### Action item
Below are the records. Retype exactly the lines between the lines holding "No, thanks (237, 1983)" and "Contact Us (79, 831)", inclusive.

### Data excerpts

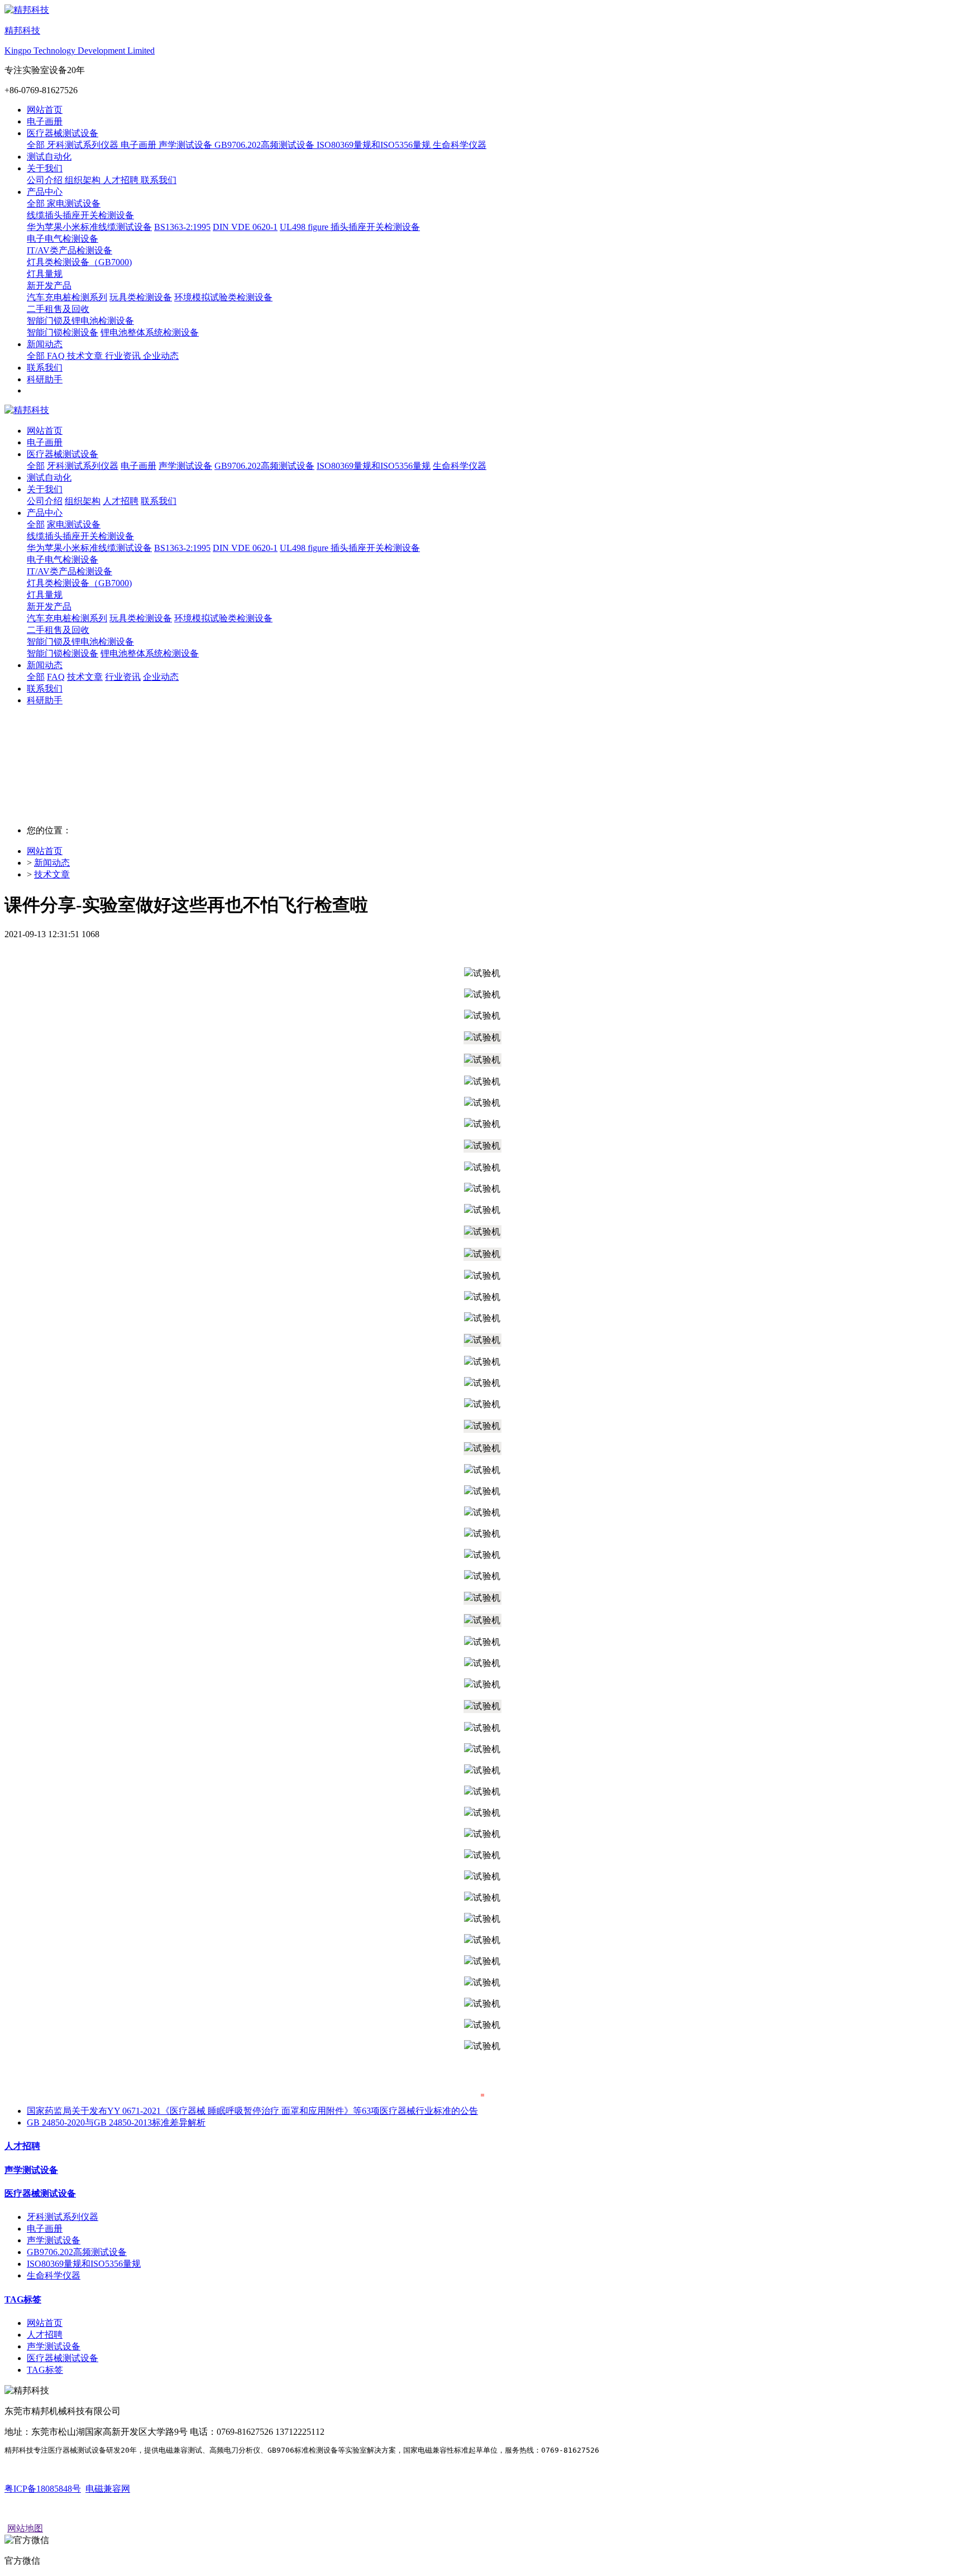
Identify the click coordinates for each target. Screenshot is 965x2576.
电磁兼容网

* * *

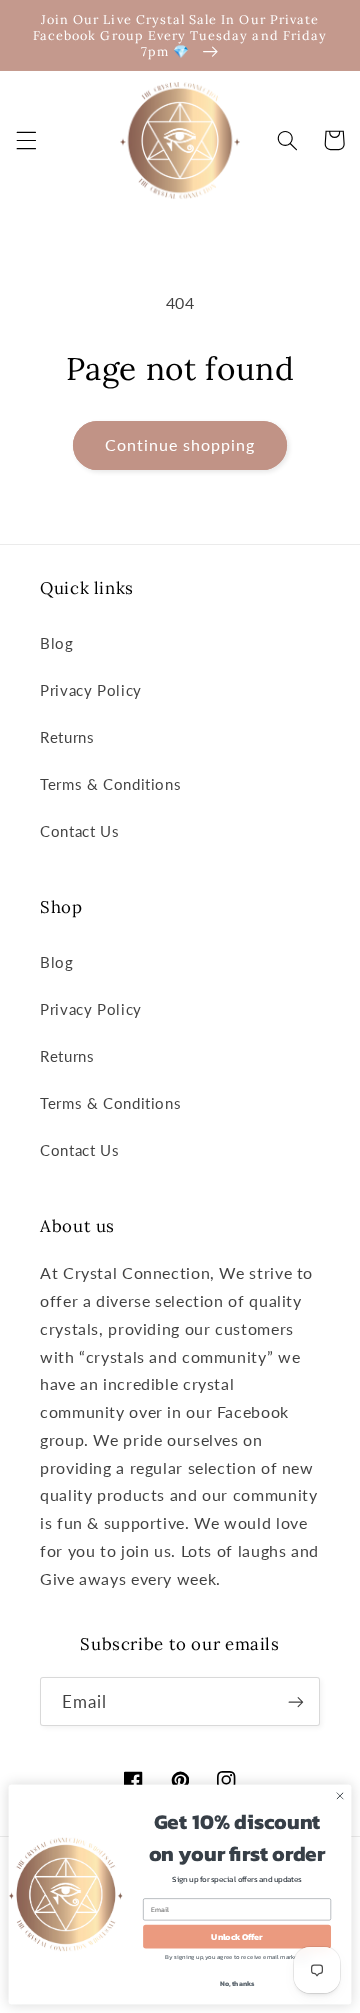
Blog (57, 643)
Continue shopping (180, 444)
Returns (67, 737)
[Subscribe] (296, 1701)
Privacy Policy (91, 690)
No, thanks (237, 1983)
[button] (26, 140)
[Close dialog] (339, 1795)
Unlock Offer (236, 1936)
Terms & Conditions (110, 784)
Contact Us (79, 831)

* * *

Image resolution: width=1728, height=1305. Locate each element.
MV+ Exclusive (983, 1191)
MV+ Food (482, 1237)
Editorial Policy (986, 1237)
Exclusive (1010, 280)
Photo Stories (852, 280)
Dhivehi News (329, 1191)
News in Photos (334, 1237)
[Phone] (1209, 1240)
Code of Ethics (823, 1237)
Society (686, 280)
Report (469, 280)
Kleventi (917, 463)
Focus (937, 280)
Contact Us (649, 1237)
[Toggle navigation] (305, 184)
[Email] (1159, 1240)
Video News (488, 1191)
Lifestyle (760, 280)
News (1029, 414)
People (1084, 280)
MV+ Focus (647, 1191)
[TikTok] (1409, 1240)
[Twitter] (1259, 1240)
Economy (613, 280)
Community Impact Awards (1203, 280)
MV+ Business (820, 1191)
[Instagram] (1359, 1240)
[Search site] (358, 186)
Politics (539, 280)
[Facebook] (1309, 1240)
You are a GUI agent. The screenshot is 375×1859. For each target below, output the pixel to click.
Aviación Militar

### Answer
No, thanks (237, 1983)
[button] (26, 140)
[Close dialog] (339, 1795)
Unlock Offer (236, 1936)
Terms & Conditions (110, 784)
Contact Us (79, 831)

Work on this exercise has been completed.